(WHAT YOU NEED TO DO): From the line below containing "1204x994 pixels." to the final line, print each line exactly as written. No pictures belong in the copy.

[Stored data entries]
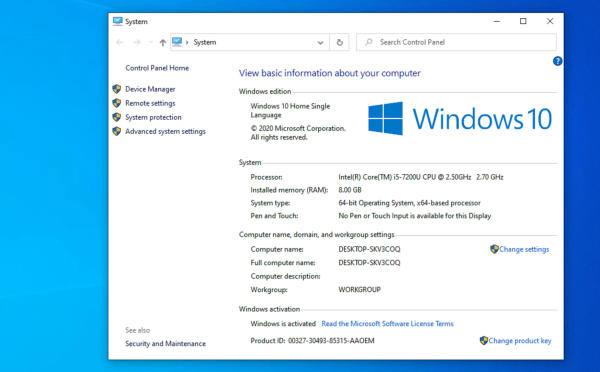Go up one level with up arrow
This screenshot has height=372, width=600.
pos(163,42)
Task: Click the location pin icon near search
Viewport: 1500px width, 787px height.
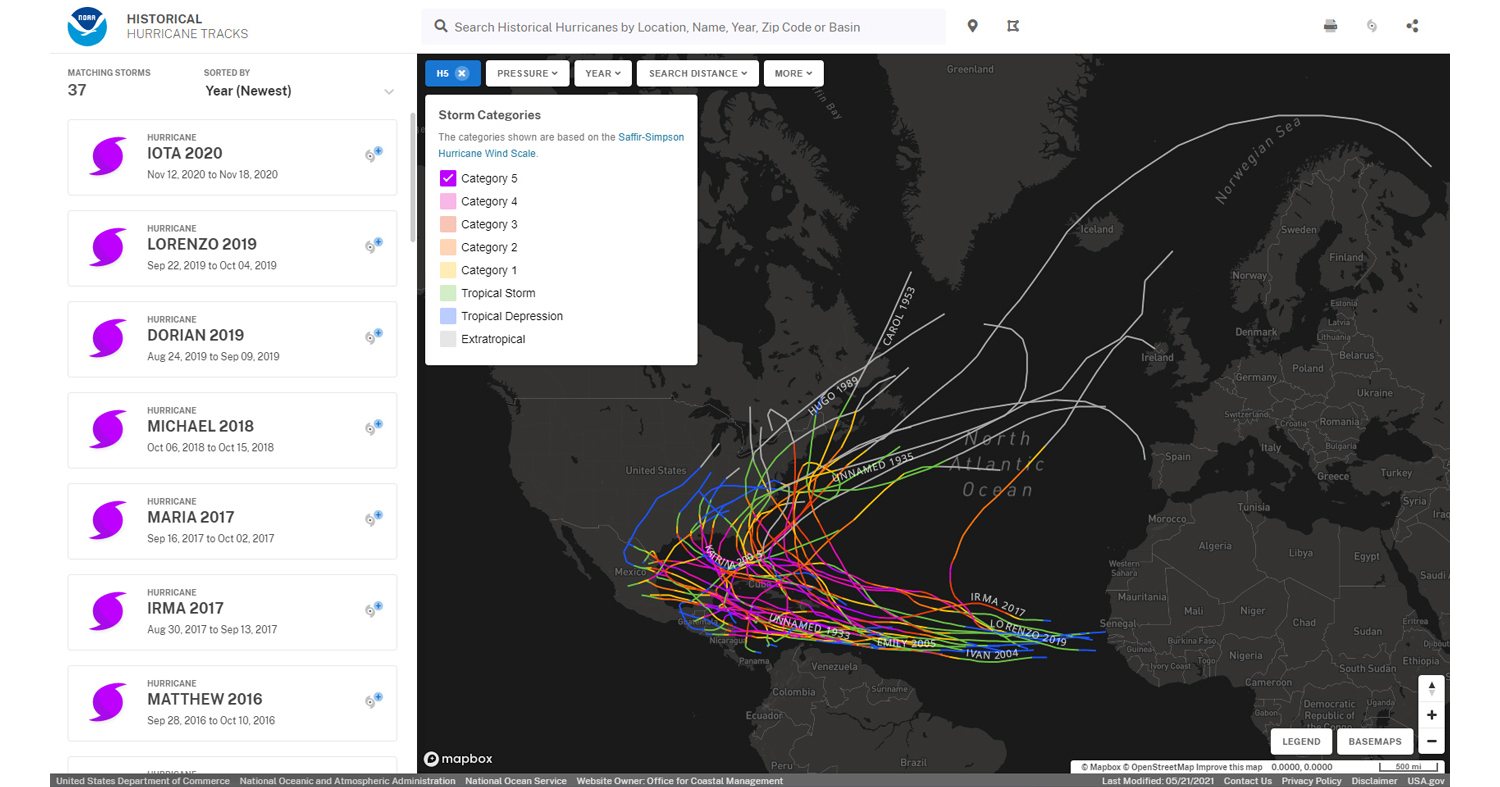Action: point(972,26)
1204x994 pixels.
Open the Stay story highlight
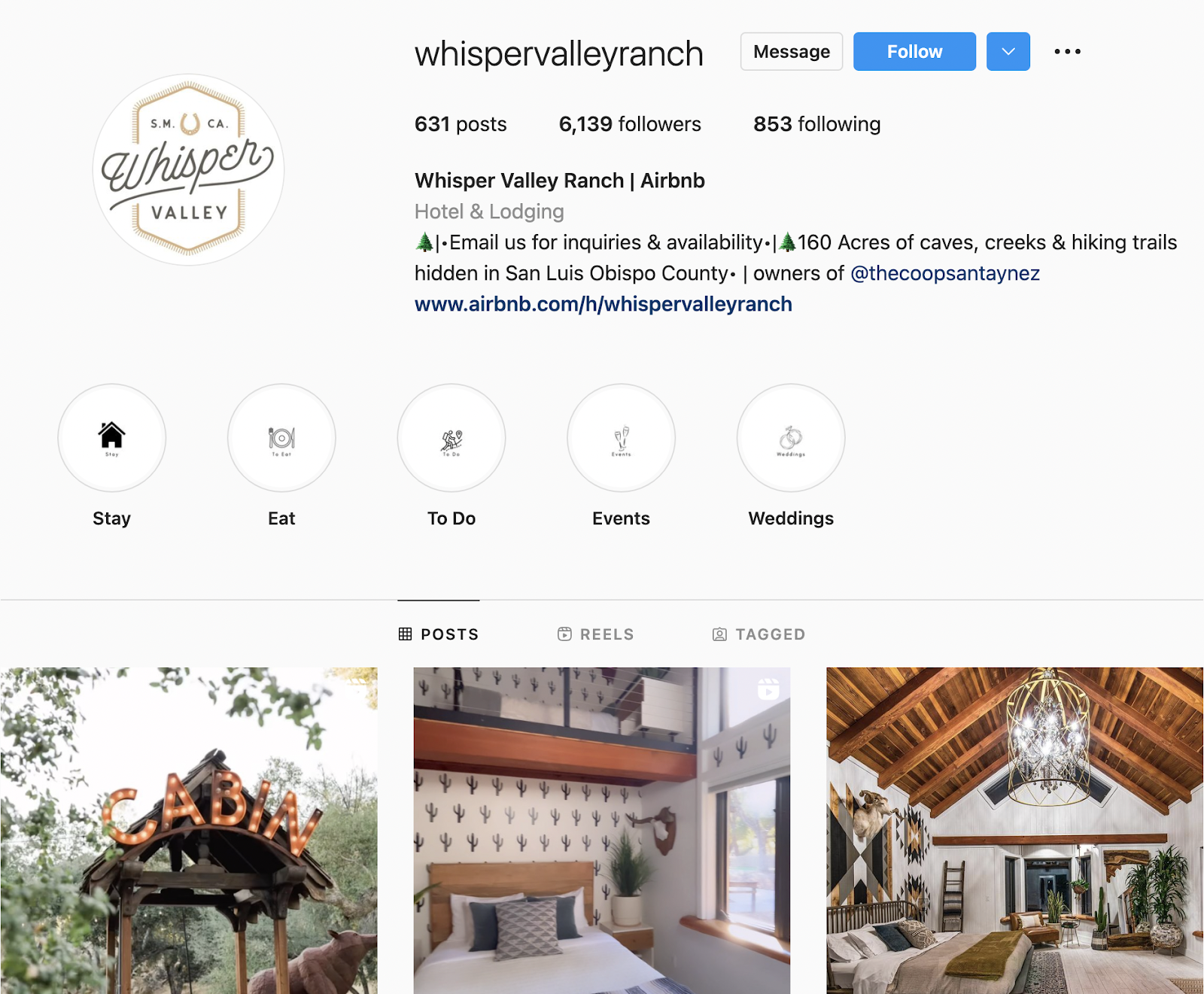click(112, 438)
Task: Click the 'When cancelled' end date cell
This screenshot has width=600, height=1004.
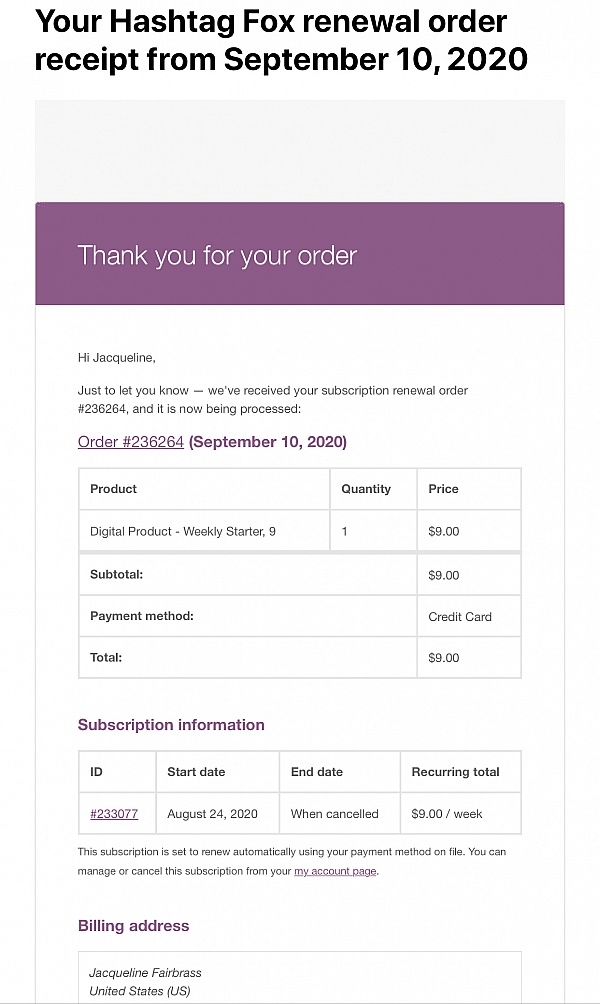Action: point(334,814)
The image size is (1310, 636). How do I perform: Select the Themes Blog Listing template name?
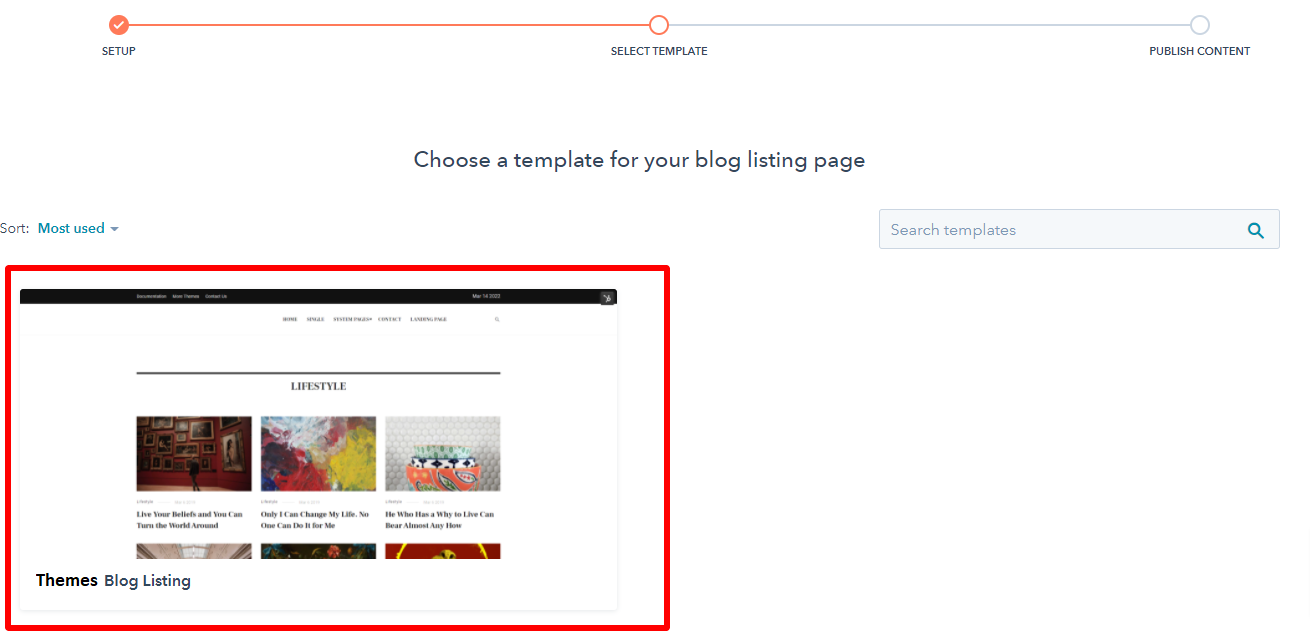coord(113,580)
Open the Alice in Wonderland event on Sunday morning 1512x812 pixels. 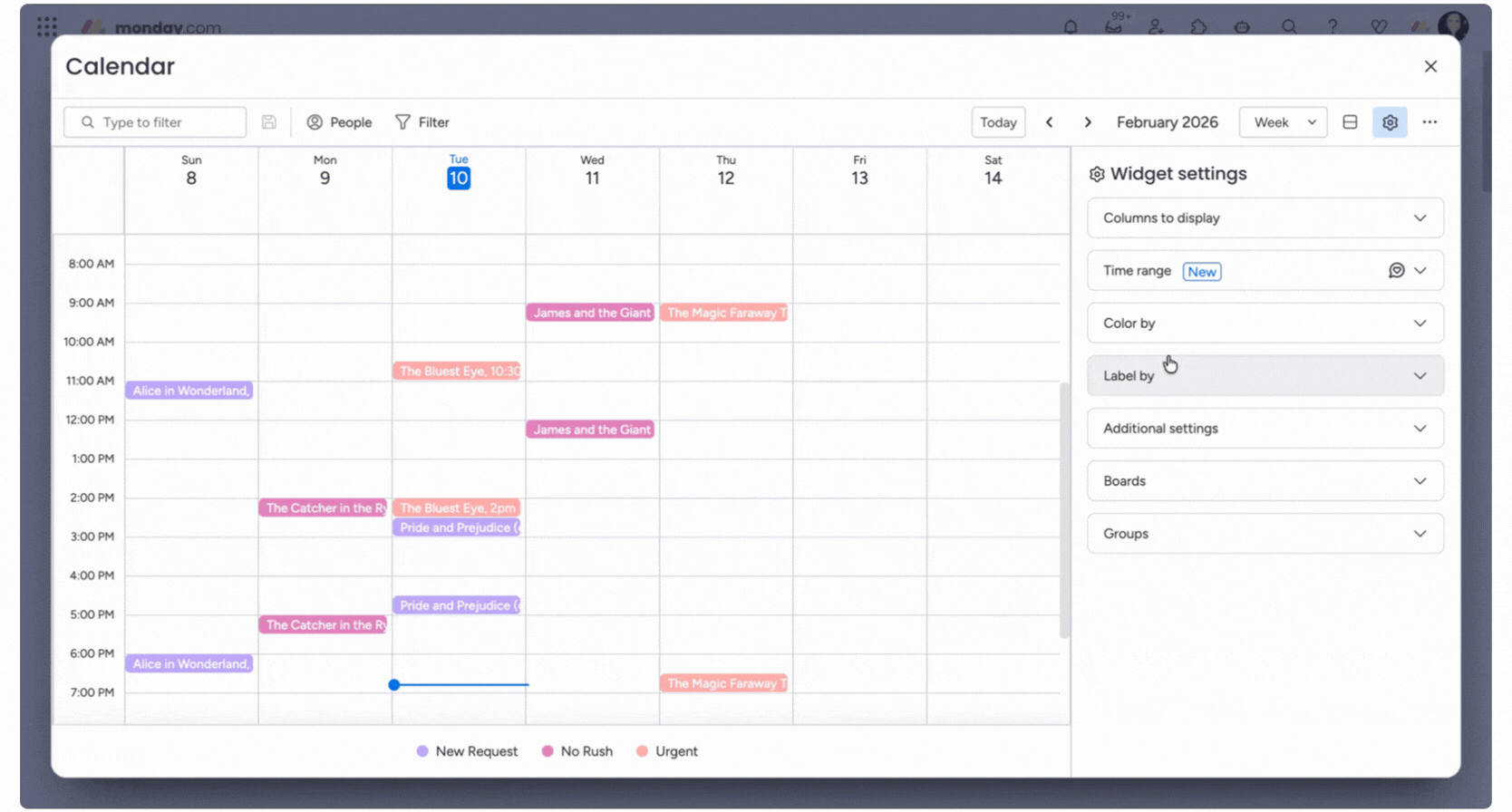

(FINISHED EXERCISE):
1204x994 pixels.
Open the Stay story highlight
click(112, 438)
Task: Click the 'When cancelled' end date cell
This screenshot has width=600, height=1004.
Action: point(334,814)
The image size is (1310, 636). How do I perform: Select the Themes Blog Listing template name?
coord(113,580)
Open the Alice in Wonderland event on Sunday morning 1512x812 pixels. 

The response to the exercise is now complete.